## Parts of the exercise
1: In the Syria news report, what were Assad's forces trying to achieve by stepping up attacks on rebel strongholds this month?
2: Swap "shelling" for "bombardment" and write out the Syria news report again, starting with "Syrian gunners continued" and going on through "Co- Ordination Committees.".
3: According to state media in the Syria news report, how many people died in the weekend explosions in Aleppo and Damascus?

## Text to read
The Red Cross “is hopeful that meetings like this will lead to concrete results,” the Geneva-based organization said on its website. “The decision on its call for a daily cessation in the fighting remains in the hands of the Syrian authorities and the Syrian opposition.”
Assad’s forces have intensified attacks against rebel strongholds this month to try and extinguish a yearlong uprising that has cost more than 8,000 lives. Government forces were struck by a series of explosions in Aleppo and Damascus over the weekend which left at least 30 dead, state media said. Fighting yesterday spread to a neighborhood of Damascus that houses a number of embassies and homes of security officers.
Syrian gunners continued the shelling of rebel areas today, killing at least 15 people in Homs, Hama and the capital Damascus, according to an e-mail from the opposition Local Co- Ordination Committees.

## Stored records
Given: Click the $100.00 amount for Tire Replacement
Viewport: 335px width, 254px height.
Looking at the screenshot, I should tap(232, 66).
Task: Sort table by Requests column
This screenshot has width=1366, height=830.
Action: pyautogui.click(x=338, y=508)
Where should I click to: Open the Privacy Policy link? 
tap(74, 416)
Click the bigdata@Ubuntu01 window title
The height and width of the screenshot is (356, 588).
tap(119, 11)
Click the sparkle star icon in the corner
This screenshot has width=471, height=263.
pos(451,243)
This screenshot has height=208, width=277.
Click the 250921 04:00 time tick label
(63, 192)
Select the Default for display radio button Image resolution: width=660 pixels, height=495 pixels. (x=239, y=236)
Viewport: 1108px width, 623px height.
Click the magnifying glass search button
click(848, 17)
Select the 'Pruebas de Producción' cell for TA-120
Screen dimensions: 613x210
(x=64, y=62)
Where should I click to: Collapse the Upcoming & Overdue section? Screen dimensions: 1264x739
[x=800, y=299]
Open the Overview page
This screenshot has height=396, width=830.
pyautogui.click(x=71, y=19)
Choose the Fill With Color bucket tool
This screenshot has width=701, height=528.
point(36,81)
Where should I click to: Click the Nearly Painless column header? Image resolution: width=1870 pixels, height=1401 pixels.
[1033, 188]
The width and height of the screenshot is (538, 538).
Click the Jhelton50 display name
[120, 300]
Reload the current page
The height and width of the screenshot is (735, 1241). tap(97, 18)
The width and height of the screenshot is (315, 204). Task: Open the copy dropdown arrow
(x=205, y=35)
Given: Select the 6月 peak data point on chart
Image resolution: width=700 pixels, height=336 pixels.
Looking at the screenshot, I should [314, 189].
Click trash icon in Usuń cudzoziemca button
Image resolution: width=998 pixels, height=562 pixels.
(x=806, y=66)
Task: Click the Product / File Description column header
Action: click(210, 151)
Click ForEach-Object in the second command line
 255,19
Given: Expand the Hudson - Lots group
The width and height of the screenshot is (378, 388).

## Responses to the tasks
1: They were trying to extinguish a yearlong uprising that has cost more than 8,000 lives.

2:
Syrian gunners continued the bombardment of rebel areas today, killing at least 15 people in Homs, Hama and the capital Damascus, according to an e-mail from the opposition Local Co- Ordination Committees.

3: At least 30 people.